In GDA we can assume that posterior probability for each of $K$ possible classes is Gaussian with same variance $\Sigma$, and different means $\mu_k$, ie. $$p(\mathbf x|C_k):\mathcal N(\mathbf \mu_k,\mathbf \Sigma), \ k=1,\dots,K.$$ According to Bayes formula we can write $$p(C_k|\mathbf x) = \frac{p(\mathbf x|C_k) \ p(C_k)}{\sum_{j=1}^K p(\mathbf x|C_j)\ p(C_j)} = \frac{\exp(a_k)}{\sum_{j=1}^K \exp(a_j)} $$ where $a_k$ is defined as $$a_k = \ln p(\mathbf x|C_k) p(C_k). $$ What confuse me is that according to Bishop C. book we can represent $a_k$ as a linear model in the following way $$a_k=\mathbf w_k^T \,\mathbf x + w_{k0} $$ with \begin{equation} \mathbf w_k = \mathbf \Sigma^{-1} \mathbf \mu_k, \quad w_{k0}=-\frac{1}{2} \mathbf \mu_k^T \Sigma^{-1} \mathbf \mu_k + \ln p(C_k) \end{equation} because (according to C. Bishop)
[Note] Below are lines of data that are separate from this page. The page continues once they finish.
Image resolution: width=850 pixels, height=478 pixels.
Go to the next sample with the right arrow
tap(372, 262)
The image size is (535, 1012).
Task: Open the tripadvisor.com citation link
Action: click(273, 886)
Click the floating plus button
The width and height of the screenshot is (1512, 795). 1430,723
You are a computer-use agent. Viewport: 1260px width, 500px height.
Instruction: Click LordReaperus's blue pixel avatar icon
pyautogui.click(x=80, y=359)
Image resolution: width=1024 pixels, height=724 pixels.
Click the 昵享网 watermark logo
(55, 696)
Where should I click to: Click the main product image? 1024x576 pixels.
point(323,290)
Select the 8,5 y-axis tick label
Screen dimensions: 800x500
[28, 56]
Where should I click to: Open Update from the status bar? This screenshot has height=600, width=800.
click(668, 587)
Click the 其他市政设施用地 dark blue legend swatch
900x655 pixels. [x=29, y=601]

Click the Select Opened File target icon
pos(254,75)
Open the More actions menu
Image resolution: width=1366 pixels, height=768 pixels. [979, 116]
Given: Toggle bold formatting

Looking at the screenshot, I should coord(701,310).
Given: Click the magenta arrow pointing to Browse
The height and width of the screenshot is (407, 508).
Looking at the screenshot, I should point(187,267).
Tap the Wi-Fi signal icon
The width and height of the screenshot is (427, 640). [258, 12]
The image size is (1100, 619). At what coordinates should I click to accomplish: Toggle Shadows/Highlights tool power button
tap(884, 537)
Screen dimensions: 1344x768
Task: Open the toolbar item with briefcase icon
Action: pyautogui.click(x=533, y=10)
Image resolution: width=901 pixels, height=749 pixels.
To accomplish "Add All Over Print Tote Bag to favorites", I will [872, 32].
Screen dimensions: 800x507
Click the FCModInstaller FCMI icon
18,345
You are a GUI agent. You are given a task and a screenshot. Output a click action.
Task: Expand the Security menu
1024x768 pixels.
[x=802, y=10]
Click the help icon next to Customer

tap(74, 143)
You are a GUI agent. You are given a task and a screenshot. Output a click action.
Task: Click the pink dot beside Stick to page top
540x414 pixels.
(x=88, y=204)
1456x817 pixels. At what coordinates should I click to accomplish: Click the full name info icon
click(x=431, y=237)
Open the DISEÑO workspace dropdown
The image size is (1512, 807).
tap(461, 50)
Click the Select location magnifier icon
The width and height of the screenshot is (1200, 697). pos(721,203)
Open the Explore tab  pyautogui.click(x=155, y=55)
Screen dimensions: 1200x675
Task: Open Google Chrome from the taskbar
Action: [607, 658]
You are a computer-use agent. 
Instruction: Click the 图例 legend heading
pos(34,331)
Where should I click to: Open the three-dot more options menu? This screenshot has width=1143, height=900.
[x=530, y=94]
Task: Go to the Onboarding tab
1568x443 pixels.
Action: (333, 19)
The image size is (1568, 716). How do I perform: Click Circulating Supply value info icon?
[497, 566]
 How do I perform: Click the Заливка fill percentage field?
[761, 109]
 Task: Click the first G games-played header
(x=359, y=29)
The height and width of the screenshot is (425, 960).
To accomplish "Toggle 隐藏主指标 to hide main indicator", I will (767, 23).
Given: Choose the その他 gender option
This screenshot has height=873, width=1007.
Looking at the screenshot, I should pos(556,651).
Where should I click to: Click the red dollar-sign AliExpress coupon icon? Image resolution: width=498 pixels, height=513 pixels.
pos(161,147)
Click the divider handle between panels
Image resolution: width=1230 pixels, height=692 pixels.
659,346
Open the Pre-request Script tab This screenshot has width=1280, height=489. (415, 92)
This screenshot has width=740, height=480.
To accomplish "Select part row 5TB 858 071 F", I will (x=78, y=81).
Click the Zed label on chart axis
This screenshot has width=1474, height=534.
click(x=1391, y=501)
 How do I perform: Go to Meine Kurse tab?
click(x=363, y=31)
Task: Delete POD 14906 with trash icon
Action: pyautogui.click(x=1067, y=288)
"We see that the $a_k$ are again linear functions of $\mathbf x$ as a consequence of the cancellation of the quadratic terms due to the shared covariances."
I don't see how the cancellation of the quadratic terms due to the shared covariances happend?
In my derivation:
\begin{align} a_k &= \ln p(\mathbf x|C_k) p(C_k)\\ &= \ln p(\mathbf x|C_k) + \ln p(C_k)\\ &=\ln(2\pi)^{-\frac{M}{2}}|\mathbf \Sigma|^{- \frac{1}{2}} -\frac{1}{2} (\mathbf x - \mathbf \mu_k)^T \mathbf \Sigma^{-1} (\mathbf x - \mathbf \mu_k)+ \ln p(C_k)\\ &= -\frac{1}{2} \color{red}{\mathbf x^T \mathbf \Sigma^{-1} \mathbf x }+\mathbf x^T\mathbf \Sigma^{-1} \mathbf \mu_k \! -\!\frac{1}{2}\mathbf \mu_k^T\mathbf \Sigma^{-1} \mathbf \mu_k +\ln(2\pi)^{-\frac{M}{2}}|\mathbf \Sigma|^{- \frac{1}{2}} \end{align} I still have quadratic term $\color{red}{\mathbf x^T \mathbf \Sigma^{-1} \mathbf x} $!
Also I got the same linear term but in free term $w_{k0}$ I has additional constant $\ln(2\pi)^{-\frac{M}{2}}|\mathbf \Sigma|^{- \frac{1}{2}} $.
How I can cancel previous quadratic term and get a linear model in multiclass case?
Additional note: For binary case ($K=2$) I already know the answer: we will represent posterior probability with sigmoid function and in that case we will loose quadratic term.